Sciences - Santé

Trois scientifiques connus dans leurs domaines aux Etats-Unis ont été poussés à la démission depuis dix jours après des révélations accablantes sur leurs méthodes, signe de la vigilance accrue de la communauté scientifique sur les questions de déontologie.

La chute la plus spectaculaire concerne l'ancien médecin-chef du grand centre de lutte contre le cancer Memorial Sloan Kettering, à New York: José Baselga, auteur de centaines d'articles de recherche sur le cancer.

ProPublica, organisation de journalisme d'investigation, et le New York Times ont révélé le 8 septembre que le médecin avait omis de déclarer dans des dizaines d'articles de recherche qu'il avait reçu des millions de dollars de compagnies pharmaceutiques et médicales, alors que ces déclarations sont généralement requises par les revues.

Les liens entre un médecin conduisant un essai clinique et les fabricants du médicament ou du matériel médical utilisé dans l'étude peuvent influer sur la méthodologie et, in fine, les résultats.

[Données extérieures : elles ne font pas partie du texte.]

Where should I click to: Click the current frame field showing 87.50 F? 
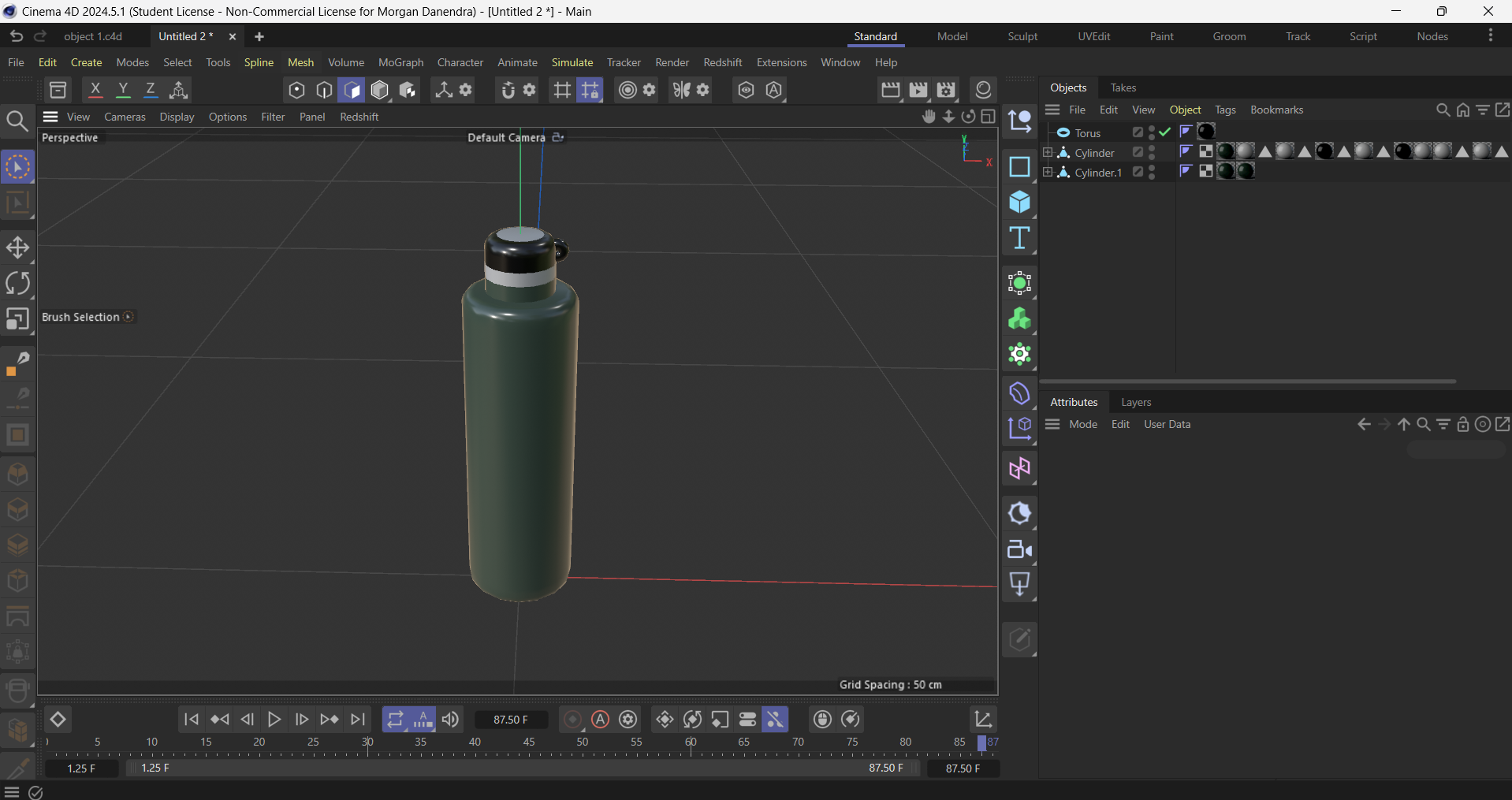(x=511, y=719)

Mais les revues ne vérifient pas elles-mêmes l'exhaustivité des déclarations des auteurs.

Rattrapé par le scandale, le docteur Baselga a démissionné le 13 septembre.

Expert de l'alimentation 

Vient ensuite le cas du professeur de marketing Brian Wansink, de la prestigieuse université Cornell, directeur du laboratoire sur l'alimentation et les marques.

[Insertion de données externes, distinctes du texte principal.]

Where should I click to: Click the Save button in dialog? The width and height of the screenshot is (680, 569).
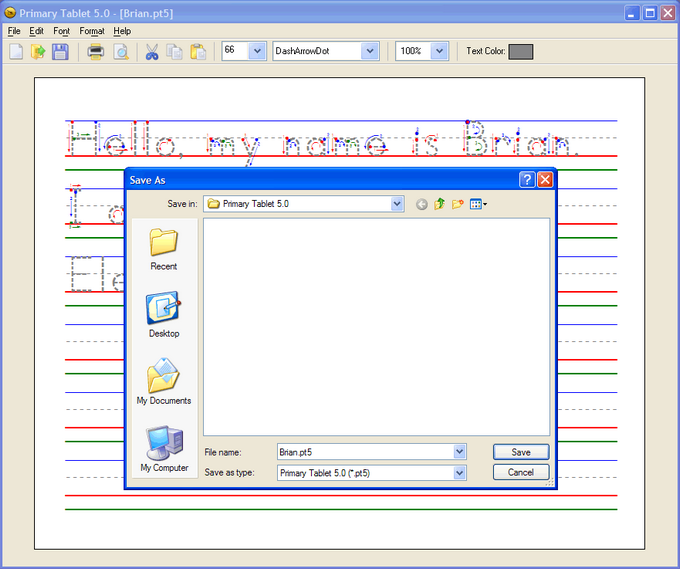tap(520, 452)
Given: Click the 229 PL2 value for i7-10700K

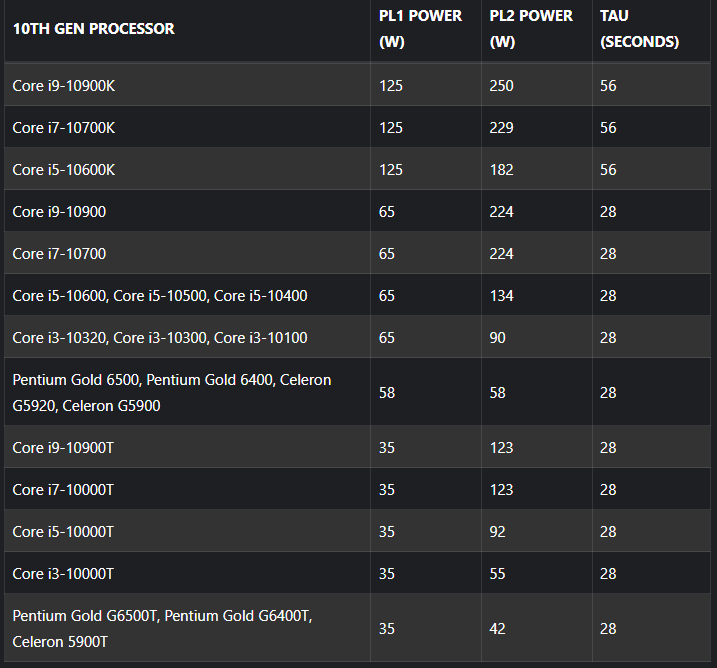Looking at the screenshot, I should pos(502,128).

Il s'était fait un nom grâce à des études souvent reprises dans les médias, telles que sur les pizzas, les buffets à volonté, ou l'appétit des enfants.

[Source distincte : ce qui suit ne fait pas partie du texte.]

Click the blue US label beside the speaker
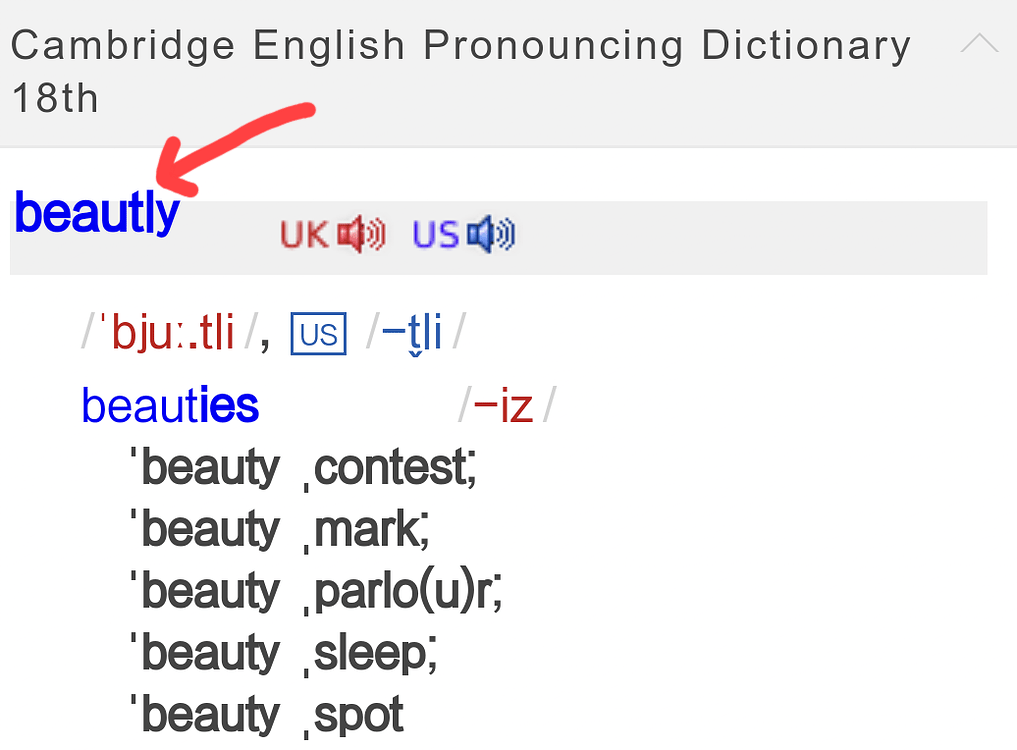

Ses ennuis ont commencé en 2017, des chercheurs ayant relevé des anomalies et des résultats étonnamment positifs dans des dizaines de ses articles. Puis en février, BuzzFeed a publié des messages dans lesquels il encourageait une chargée de recherche à extraire de ses données des résultats susceptibles de devenir "viraux".

Jeudi, après une enquête d'un an, Cornell a annoncé que le professeur Wansink avait commis "des fautes professionnelles", énumérant une litanie de problèmes sur ses résultats et ses méthodes. Il démissionnera à la fin de l'année académique, et n'enseignera plus d'ici là. Il a nié toute fraude.

Treize de ses articles ont déjà été retirés par des revues.

Dernier cas, un professeur de santé publique à l'université Dartmouth College, Gilbert Welch, a démissionné la semaine dernière, accusé par son université de plagiat dans un article publié dans le New England Journal of Medicine, la revue médicale américaine la plus cotée.

Question de carrière 

"La bonne nouvelle est que de nombreuses affaires commencent enfin à éclater au grand jour", explique à l'AFP Ivan Oransky, cofondateur du site Retraction Watch, qui enquête sur les bonnes pratiques des chercheurs, tout en soulignant qu'il ne s'agissait que de la partie émergée de "l'iceberg".

"Pendant des années, les scientifiques refusaient de parler des problèmes au sein de la recherche parce qu'ils craignaient que cela n'érode la confiance envers la science, ou que cela n'aide les forces antisciences", poursuit Ivan Oransky.

Mais le silence fait perdurer les problèmes, dit-il. Selon lui, une plus grande transparence permettra au grand public de mieux comprendre le processus scientifique.

"Il faut constamment rappeler que la science est une affaire humaine", assure-t-il. "Les humains font des erreurs... parfois pire".

L'attention a longtemps porté sur les conflits d'intérêts financiers, notamment en raison de l'influence de l'industrie pharmaceutique.

L'affaire Wansink illustre que les conflits d'intérêts liés à la réputation sont tout aussi centraux. Dans le monde académique, la carrière se construit largement en fonction du nombre de publications et de la qualité des revues.

Les chercheurs sont en concurrence pour produire des résultats positifs, nouveaux et nets... alors qu'il faudrait également récompenser les travaux qui produisent des résultats négatifs et ceux qui renforcent des résultats antérieurs, dit à l'AFP Brian Nosek, professeur de psychologie à l'Université de Virginie et directeur du Center for Open Science, un centre qui promeut des règles de transparence scientifique.

"Ce qui est bon pour le chercheur ne l'est pas forcément pour la recherche", dit-il. "Le système de récompenses est fondé uniquement sur le résultat", regrette-t-il.

Mais changer le système nécessiterait l'adoption de règles plus strictes de tous les acteurs: universités, centres de recherche médicale, institutions de financement et revues.

Depuis dix ans, "la transparence a beaucoup progressé", dit Brian Nosek, notamment dans les revues. Mais, souligne-t-il, "les universités et les centres médicaux sont les plus lents".